Years ago I had some Mauviel hammered cooper pieces that were tin lined. Spent a load of time polishing and keeping them looking good. I think Mauviel has some that are stainless lined and non reactive now. A bit on the pricey $$$ side but they are a quality product.


----------



## captainbligh (Feb 25, 2017)

Yeah... Mauviel's got a few lines that are stainless rather than tin on the inside, good thickness copper and solid handles. The version that I had a chance to use when visiting a friend over the last few years was the M'250c with heavier pans & cast iron handles I think? Amazing pieces. Did a few dishes in those and really enjoyed working with them... notably did duck a l'orange which meant doing duck stock in a tall sauce pan (not angled like a Windsor or curved like some are), did some caramel into a gastrique & eventually turned that into the final sauce in another shallower sauce pan that I think they call a "saute" instead, and did the sear & oven to finish of the duck in a larger fry pan. All worked great. Took a little while to heat up, but once they did, very response and uniform heating. On another visit did a braise in a larger double-handled "rondeau" (I think they may call it a stock pot but to me it isn't deep like I would think of one of those), again, awesome. Not sure if I liked it better than doing similar in a Le Creuset, hard to pick either one both so good.

Plus side with these, no worry about scratching or wearing through the Tin, or getting things too hot. Common downside, it's copper, it does require proper care & some polish on the outside if you care about it being shiny. I've seen some pieces from Williams-Sonoma that are similar and said to be decent, no personal experience with those.


----------



## liscr (Apr 12, 2017)

If you're looking to build a set of copper cookware, then I hope you know to look for pieces 2.5mm thick (or 3mm, in some cases.) Stainless lined is best since who has the $ or time for retinning anymore? 

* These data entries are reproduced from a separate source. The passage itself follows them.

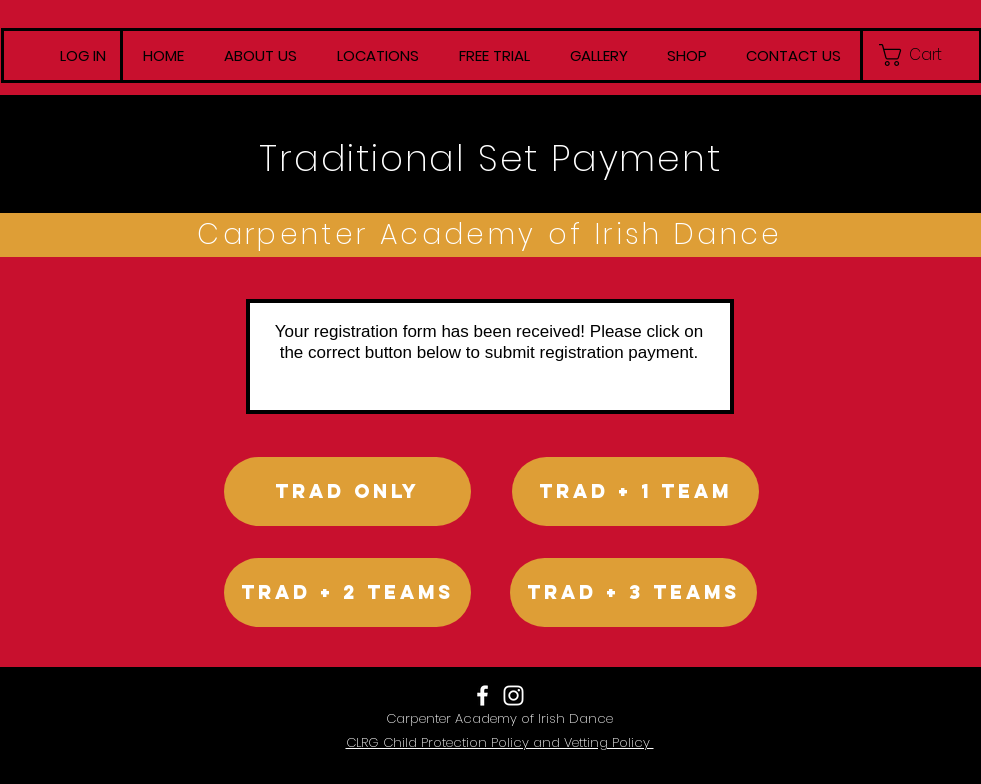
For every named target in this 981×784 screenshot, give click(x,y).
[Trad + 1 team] (635, 491)
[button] (920, 55)
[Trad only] (347, 491)
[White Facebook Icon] (482, 695)
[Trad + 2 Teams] (347, 592)
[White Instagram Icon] (513, 695)
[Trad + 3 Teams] (633, 592)
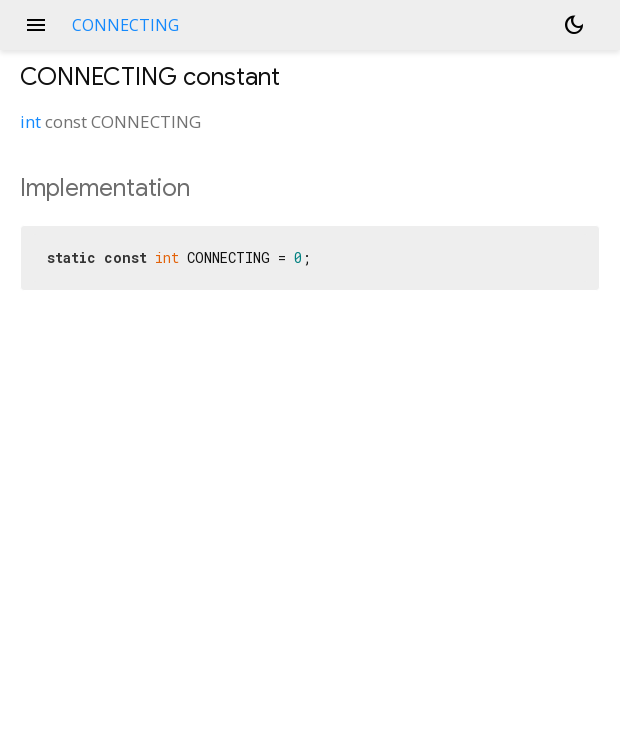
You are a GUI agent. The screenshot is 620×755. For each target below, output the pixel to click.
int (30, 121)
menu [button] (36, 25)
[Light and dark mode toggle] (574, 25)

The only copper/SS competitors out there are:

Matfer Bourgeat
Mauviel (only the 250 line; 250 meaning the pieces in that line are 2.5mm thick copper. Their other lines are essentially thinner tableware/decorators pieces.) 
Falk 

Which brand is "best" is very subjective and will be up to you to decide. There are differences as far as build, number/size of rivets, and design. Mauviel is more artsy and their target audience is the home cook in America; Bourgeat is built like a tank and targeted to professionals; Falk's pieces are all brushed-finished with large "Falk" logo plastering and smaller rivets. 

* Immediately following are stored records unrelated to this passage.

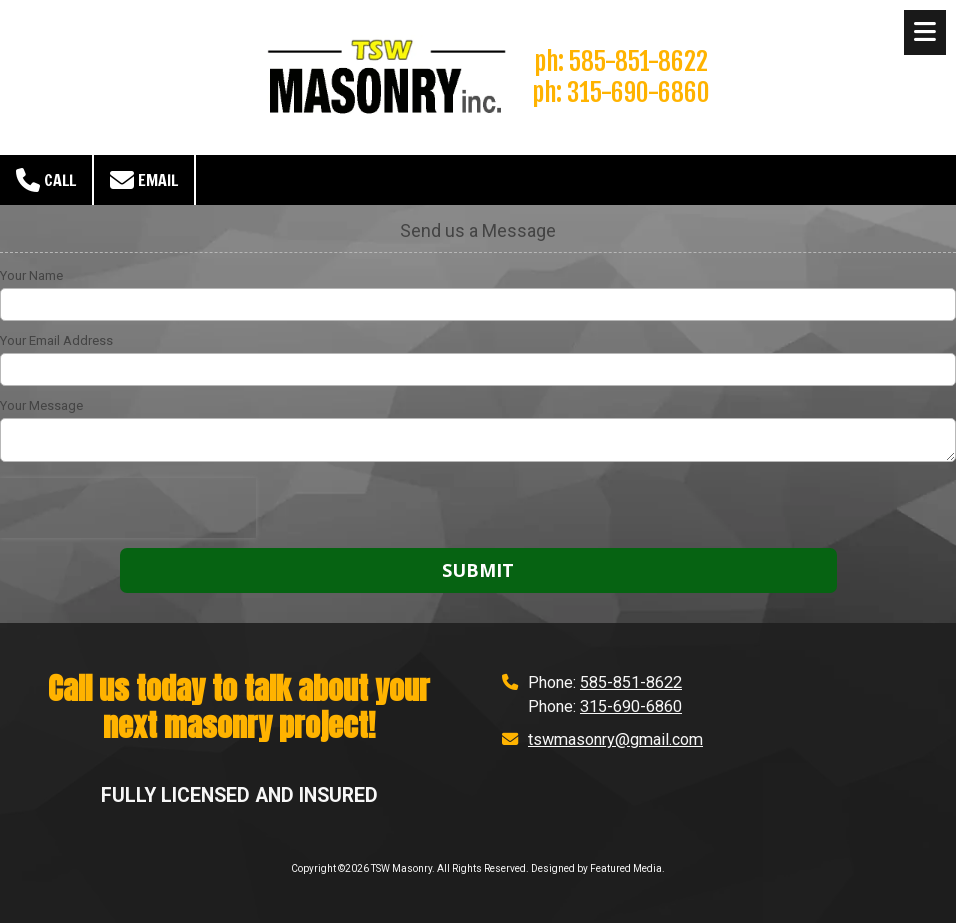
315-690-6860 (631, 706)
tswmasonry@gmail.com (615, 739)
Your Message (41, 405)
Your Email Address (56, 340)
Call (46, 180)
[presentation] (128, 508)
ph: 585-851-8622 (621, 61)
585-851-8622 (631, 682)
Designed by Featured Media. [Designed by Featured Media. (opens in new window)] (598, 868)
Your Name (31, 275)
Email (144, 180)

All brands are great quality. However, after using all I chose Bourgeat to stock my kitchen. Mauviel, while still incredibly heavy (being copper..), felt almost dainty compared to the bulk of Bourgeat, which truly will last a lifetime and beyond and could be used as a home defense weapon should the need arise. 

I hope this helps.


----------



## Lena01 (Jul 21, 2017)

thanks for your cool posts ..


----------